I think the hep. C market will be held up as kind of the case study for drug pricing. Anything that happens in hep. C is going to obviously affect the hep. C stocks but it’s going to affect multiples across biopharma, period. It’s going to be extrapolated to all drug pricing. Also, everyone is preparing for the launch of biosimilar Epogen next year, which is going to be fascinating to watch because it plays on the same theme: What’s going to happen with pricing?

Who are your companies to watch in 2015?
In terms of big-time data events that transform companies, like hep. C did to Gilead or immuno-oncology did to Bristol, it’s probably Biogen and the anti-LINGO antibody. They will have their phase-two data for that in January. If it happens to be astonishingly positive data—it would have to be clearly positive, unassailable positive data—that would be transformative for Biogen.

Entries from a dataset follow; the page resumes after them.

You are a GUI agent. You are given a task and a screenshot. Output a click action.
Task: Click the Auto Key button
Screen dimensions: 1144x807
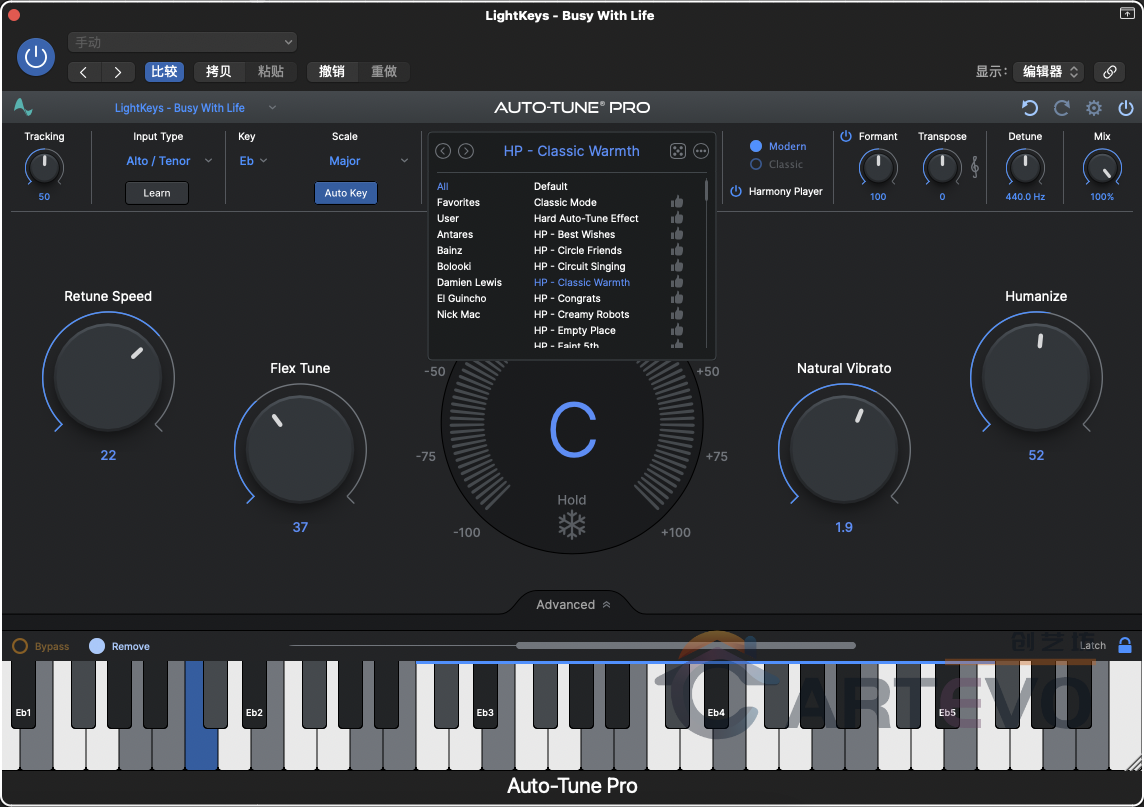(346, 192)
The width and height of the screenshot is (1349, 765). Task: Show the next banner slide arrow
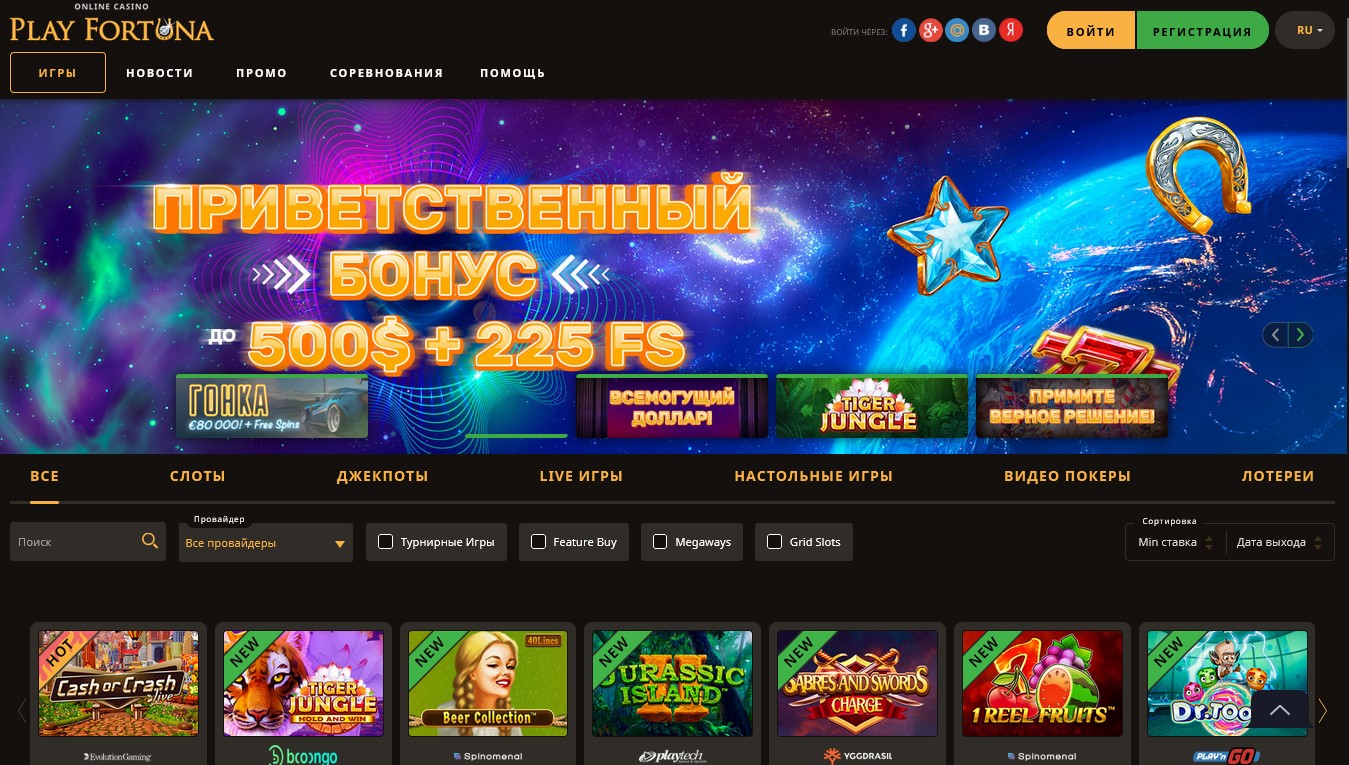point(1300,335)
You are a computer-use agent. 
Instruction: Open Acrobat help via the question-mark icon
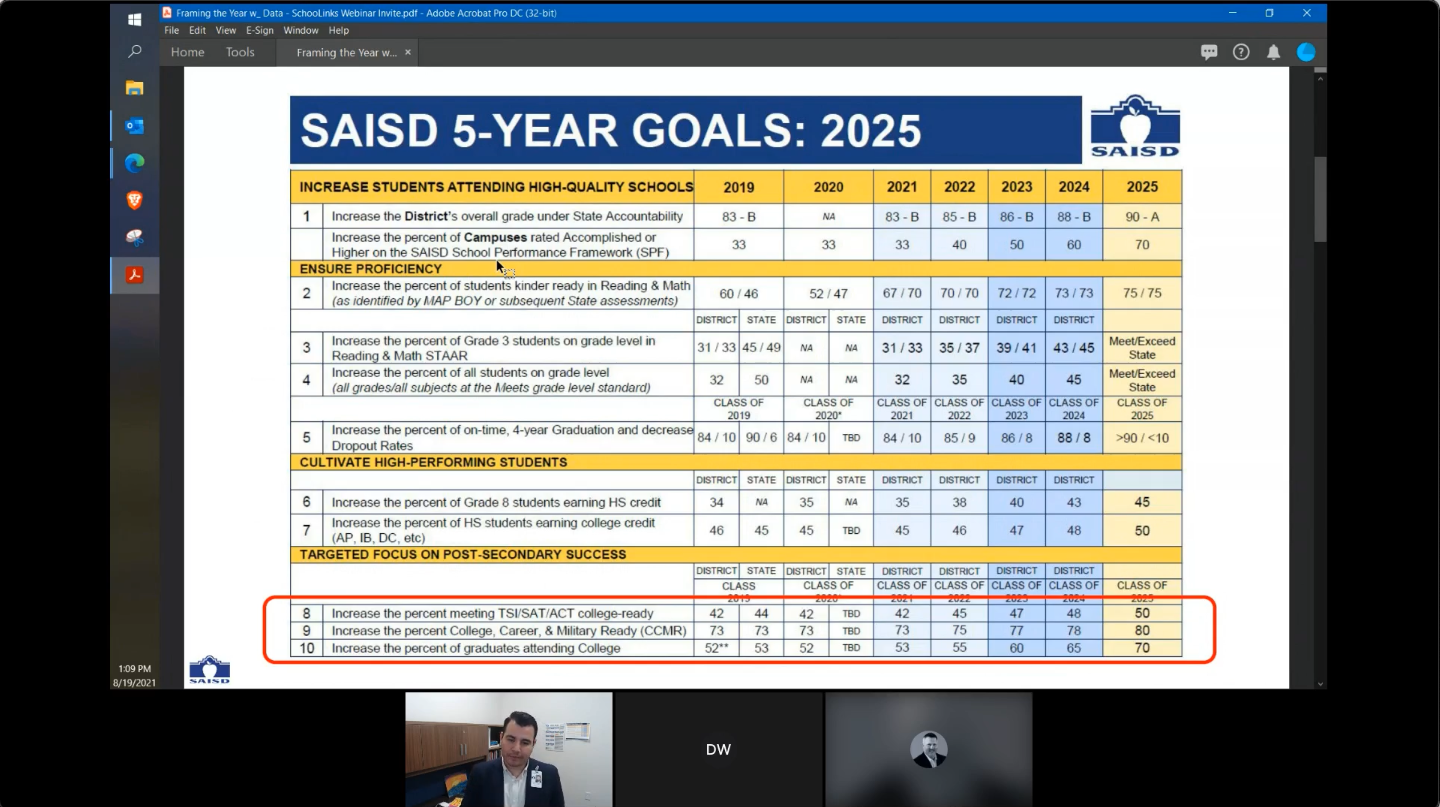[x=1241, y=51]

Biogen also has an Alzheimer’s antibody that we’ll see data for around January. That’s more of a long shot, but if it happened to hit it would be utterly transformative as well.

And Pfizer again—the valuations imply they’ll never invent another drug in our lifetime. I think the management team is very clever and will act to move the stock higher over the next year or so. No one else is watching them right now, but I think they’re the ones to watch.

How about therapeutic sectors?
There will be a laser focus on lipids. Mainly that’s Regeneron with their partners Sanofi and Amgen in the PCSK9 antibodies. Those will go in front of the FDA panel and likely be approved, and we’ll probably see the launches in the second half of 2015. There’s going to be a very robust debate among investors about how big this class is going to be. I’ve seen estimates of anywhere from $2 billion to $20 billion. No one agrees on how many people are going to be willing to inject themselves for cholesterol management.